The attack took place at the National Tuberculosis and Leprosy Centre in Zaria early on Sunday morning. 

Reports say the number of people taken by the group is higher and includes nurses and children. 

There has been a recent spate of abductions from schools and universities for ransom. 

Police said the gunmen, thought to be from criminal groups known locally as "bandits", opened fire on a police station in the city. 

While they were engaged in the shootout, another group attacked the hospital. 

"The attack on the police station was a distraction whilst another group attacked the dormitories of the health centre workers," a local resident told AFP news agency. 

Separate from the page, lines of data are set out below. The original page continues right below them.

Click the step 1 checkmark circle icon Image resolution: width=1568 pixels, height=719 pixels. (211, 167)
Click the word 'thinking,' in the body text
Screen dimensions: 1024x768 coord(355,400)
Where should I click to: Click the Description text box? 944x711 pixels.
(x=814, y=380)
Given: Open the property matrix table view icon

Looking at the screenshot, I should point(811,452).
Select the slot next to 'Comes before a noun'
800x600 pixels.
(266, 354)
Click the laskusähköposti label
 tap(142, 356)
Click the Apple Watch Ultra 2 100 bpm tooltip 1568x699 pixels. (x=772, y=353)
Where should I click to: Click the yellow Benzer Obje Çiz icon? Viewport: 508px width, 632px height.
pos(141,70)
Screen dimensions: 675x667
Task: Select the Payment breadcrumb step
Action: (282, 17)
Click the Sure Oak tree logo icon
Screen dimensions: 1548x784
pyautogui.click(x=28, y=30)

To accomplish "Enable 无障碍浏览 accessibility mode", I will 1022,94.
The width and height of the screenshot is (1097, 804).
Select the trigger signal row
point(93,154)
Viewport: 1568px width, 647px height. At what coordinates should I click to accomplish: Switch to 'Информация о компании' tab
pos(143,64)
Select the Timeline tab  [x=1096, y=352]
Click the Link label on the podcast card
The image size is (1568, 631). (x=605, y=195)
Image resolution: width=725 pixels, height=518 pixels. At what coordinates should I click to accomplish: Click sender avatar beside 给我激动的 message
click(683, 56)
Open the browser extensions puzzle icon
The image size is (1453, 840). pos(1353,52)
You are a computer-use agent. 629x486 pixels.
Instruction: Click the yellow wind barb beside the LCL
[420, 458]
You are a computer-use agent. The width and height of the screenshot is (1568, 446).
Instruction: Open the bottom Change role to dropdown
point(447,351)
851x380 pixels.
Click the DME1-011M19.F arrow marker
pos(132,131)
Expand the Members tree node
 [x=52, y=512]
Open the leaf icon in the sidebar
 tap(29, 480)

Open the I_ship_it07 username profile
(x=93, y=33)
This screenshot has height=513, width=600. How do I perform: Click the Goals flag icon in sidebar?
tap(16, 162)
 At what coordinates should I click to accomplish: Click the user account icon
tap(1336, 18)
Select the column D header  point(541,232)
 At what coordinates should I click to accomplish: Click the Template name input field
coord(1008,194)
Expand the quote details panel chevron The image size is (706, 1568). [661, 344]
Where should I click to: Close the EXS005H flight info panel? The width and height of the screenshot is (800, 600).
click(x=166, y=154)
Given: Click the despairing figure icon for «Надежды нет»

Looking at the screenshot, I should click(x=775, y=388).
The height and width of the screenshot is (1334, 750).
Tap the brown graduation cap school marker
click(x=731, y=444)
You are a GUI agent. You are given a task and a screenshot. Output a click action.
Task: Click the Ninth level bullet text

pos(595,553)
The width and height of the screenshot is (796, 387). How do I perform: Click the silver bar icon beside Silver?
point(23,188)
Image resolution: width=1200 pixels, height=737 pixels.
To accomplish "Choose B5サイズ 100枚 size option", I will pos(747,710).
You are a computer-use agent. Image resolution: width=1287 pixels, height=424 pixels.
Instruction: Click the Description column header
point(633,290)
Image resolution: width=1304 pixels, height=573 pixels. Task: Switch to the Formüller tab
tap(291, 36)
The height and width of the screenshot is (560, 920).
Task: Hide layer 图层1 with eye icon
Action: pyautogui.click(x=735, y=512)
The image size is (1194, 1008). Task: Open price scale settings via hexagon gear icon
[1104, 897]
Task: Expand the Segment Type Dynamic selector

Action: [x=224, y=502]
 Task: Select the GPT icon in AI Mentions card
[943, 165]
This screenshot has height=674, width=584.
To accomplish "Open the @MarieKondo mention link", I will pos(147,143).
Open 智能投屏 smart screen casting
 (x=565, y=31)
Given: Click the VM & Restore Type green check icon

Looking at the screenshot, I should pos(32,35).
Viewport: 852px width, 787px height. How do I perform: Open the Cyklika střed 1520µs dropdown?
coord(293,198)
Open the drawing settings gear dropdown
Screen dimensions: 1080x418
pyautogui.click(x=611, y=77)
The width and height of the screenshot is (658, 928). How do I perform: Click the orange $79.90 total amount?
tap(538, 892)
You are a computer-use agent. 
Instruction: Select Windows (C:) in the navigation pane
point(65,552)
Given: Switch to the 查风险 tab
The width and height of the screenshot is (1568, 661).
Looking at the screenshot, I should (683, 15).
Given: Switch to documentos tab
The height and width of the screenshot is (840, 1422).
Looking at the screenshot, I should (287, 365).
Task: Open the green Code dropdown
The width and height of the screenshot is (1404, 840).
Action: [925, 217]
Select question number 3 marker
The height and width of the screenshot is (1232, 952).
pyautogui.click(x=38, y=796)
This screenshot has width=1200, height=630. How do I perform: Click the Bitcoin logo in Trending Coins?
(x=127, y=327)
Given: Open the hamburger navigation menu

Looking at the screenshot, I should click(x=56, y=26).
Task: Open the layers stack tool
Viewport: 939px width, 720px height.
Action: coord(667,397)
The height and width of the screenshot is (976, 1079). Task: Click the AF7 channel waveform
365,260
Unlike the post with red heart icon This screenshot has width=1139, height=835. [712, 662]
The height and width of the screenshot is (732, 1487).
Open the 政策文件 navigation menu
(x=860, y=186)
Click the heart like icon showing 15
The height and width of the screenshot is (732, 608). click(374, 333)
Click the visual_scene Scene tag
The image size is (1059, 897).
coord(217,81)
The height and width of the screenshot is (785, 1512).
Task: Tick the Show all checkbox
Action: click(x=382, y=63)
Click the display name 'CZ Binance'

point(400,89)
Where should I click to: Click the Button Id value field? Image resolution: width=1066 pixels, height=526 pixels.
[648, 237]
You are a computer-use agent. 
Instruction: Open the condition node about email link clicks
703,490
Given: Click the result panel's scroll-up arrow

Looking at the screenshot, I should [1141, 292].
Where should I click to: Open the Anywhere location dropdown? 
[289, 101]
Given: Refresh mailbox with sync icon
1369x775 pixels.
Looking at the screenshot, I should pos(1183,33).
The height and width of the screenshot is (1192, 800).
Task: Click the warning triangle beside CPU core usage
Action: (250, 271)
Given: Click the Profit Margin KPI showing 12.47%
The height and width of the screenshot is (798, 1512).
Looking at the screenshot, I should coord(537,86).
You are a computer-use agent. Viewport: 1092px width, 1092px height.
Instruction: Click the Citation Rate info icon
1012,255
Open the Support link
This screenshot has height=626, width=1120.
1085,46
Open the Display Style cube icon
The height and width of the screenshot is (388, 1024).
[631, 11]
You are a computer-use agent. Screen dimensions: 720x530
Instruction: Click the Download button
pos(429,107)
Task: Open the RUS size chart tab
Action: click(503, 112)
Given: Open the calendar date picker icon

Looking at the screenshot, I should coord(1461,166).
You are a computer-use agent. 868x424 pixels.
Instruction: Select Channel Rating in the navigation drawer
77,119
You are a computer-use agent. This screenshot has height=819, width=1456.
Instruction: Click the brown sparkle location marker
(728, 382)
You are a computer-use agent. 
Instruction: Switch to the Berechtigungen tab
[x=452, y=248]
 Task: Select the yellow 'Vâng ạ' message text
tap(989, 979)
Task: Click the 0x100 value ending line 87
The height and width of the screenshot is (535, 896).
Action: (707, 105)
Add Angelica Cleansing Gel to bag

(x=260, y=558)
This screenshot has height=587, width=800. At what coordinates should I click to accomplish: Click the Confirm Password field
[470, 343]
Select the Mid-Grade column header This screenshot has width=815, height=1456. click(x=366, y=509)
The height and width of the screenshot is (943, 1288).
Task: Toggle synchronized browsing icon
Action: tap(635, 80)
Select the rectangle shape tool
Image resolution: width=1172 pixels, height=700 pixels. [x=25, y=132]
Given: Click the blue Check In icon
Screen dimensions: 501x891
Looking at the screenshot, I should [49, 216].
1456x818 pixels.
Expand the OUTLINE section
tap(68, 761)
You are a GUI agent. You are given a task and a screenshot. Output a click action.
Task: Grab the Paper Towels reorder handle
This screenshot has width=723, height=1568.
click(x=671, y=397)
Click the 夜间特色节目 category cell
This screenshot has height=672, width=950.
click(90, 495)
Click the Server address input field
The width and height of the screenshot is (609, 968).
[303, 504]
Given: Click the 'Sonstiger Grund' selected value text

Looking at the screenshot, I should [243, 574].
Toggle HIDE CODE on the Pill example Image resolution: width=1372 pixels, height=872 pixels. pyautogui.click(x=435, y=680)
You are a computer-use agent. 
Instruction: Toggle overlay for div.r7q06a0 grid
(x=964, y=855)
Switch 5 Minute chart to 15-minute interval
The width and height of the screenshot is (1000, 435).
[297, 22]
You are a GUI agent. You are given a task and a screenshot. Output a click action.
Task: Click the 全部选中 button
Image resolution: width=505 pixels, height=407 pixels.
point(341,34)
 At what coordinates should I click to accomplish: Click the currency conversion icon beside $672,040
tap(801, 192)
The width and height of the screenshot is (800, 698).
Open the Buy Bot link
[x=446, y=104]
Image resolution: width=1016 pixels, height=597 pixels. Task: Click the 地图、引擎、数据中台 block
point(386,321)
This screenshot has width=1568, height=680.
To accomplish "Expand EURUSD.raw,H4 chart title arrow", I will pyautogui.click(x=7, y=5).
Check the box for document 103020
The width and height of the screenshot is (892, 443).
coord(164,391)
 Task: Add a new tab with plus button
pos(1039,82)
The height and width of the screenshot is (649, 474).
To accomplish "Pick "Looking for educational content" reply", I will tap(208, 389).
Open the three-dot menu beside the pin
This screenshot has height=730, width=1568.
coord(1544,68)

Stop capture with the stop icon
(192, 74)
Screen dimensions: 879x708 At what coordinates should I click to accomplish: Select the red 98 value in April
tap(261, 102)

The group escaped with the victims into a nearby forest. 

A hospital worker, who asked not to be named, told BBC Hausa that the gunmen had abducted at least 12 people, including three children under the age of three and a teenager. 

A local government official said troops were stepping up efforts to find the victims. 

Kidnappings are common in the north of the country. 

Last February, nearly 300 schoolchildren were abducted from a school in Zamfara state. 

Authorities say recent attacks on schools in the north-west have been carried out by bandits, a loose term for kidnappers, armed robbers, cattle rustlers and other armed militia operating in the region who are largely motivated by money. 

Since the well-publicised abduction in 2014 of 276 schoolgirls from Chibok secondary school by Boko Haram Islamist militants in Borno state, more armed groups have resorted to mass abduction of students.